The Bugak Skyway and the Way Down
After looking around the Fortress Wall of Seoul and Sukjeongmun Gate, head to the Bugak Skyway before dark. The Bugak Palgakjeong Pavilion, the symbol of the Bugak Skyway, will welcome those who have completed the climb.
1. Bugak Palgakjeong Pavilion (From Sukjeongmun Gate: 30 Minutes by Foot)
The highlight of the journey would be the night view from the pavilion called Bugak Palgakjeong. The night view of Bugak Palgakjeong is known by many as one of the best night views that Seoul offers. Moreover, around the pavilion, there are cafes and restaurants where hikers and tourists can take a break or have meals. While waiting for the night view, you can write a “slow postcard”, which are postcards that are received a year later after they are sent. It would be a memory to share postcards with family and friends.

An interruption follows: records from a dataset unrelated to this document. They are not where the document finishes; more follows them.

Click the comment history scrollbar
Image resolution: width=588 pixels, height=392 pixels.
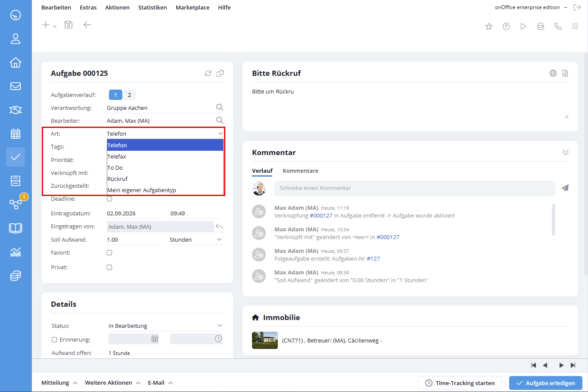[x=554, y=220]
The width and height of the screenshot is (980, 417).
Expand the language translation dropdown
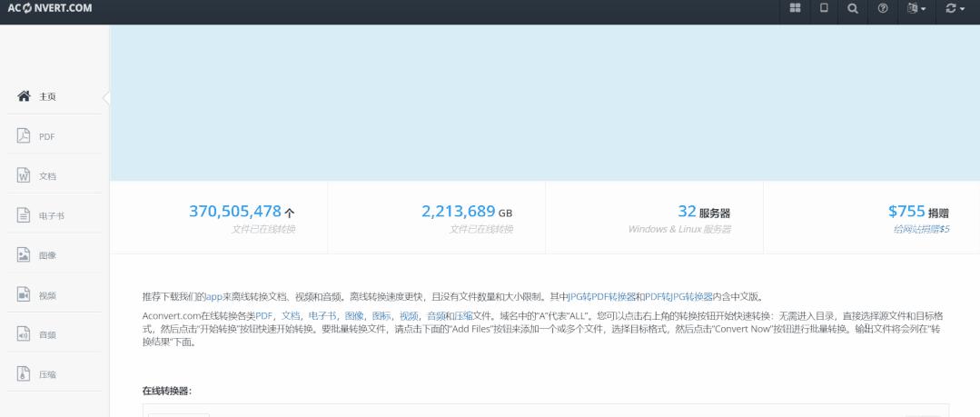click(x=916, y=8)
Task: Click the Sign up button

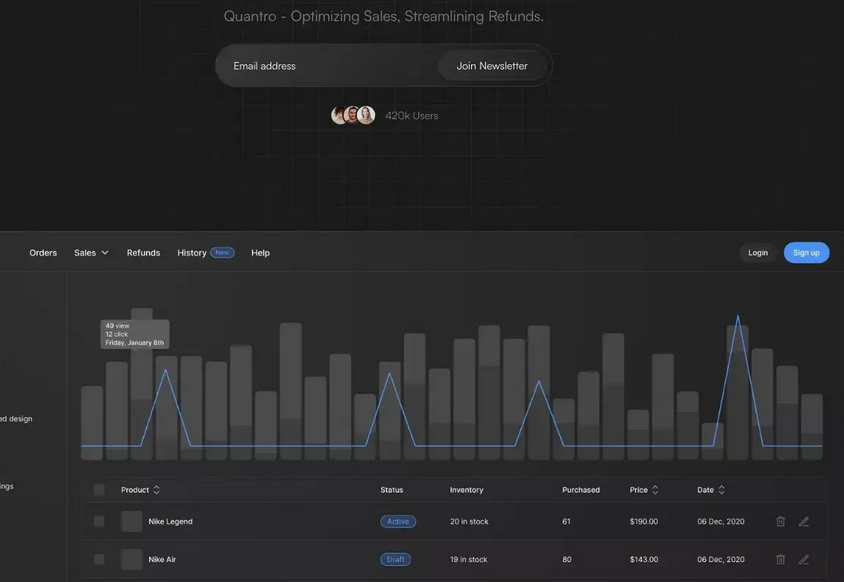Action: pos(807,252)
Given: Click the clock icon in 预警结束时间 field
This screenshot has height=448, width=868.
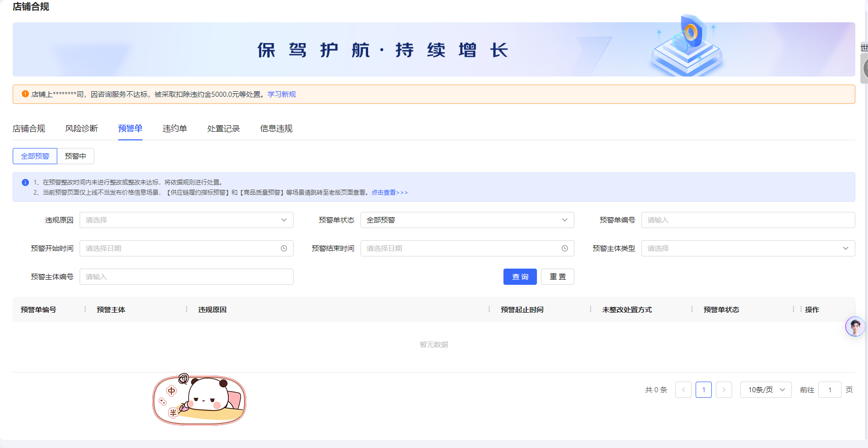Looking at the screenshot, I should click(x=565, y=248).
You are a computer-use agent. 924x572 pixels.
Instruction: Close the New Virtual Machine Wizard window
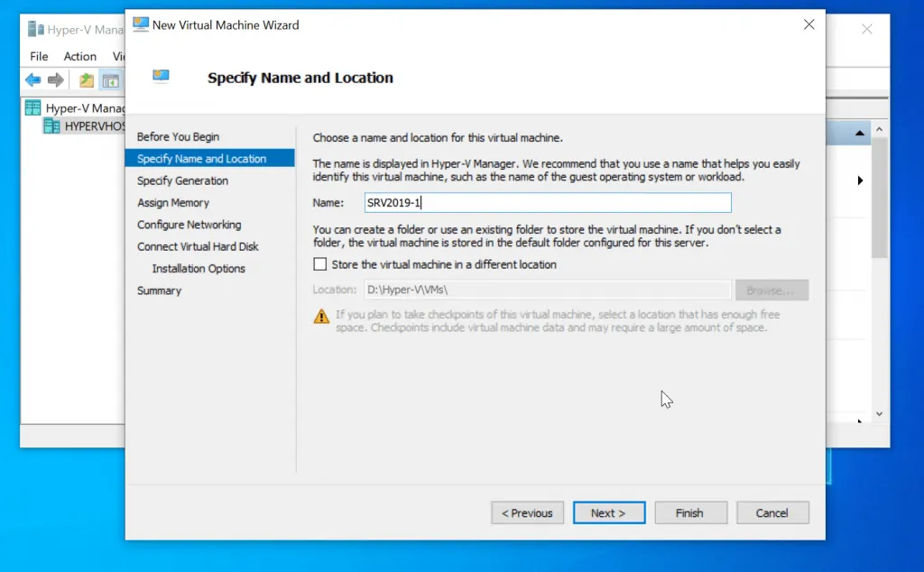click(x=809, y=25)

2. The Way Down (From Bugak Palgakjeong Pavilion: 70 Minutes by Foot)
There are mainly two paths to go down the mountain, but the safe way to go down after seeing the night view is to come down towards Jeongneung, where there is a walking path with streetlights. There are also night view spots along the pathway where you can see Seoul’s night view from a different angle. Whenever you feel you are lost, street signs will help your way downhill.
Most Kingos must have been confined to their homes for quite a while. Going out for a walk along the Bugaksan Mountains will definitely be a refresher that will help you get through the epidemic. The Sungkyun Times hopes that this May will be the month to be ordinary and joyful as in any other Mays.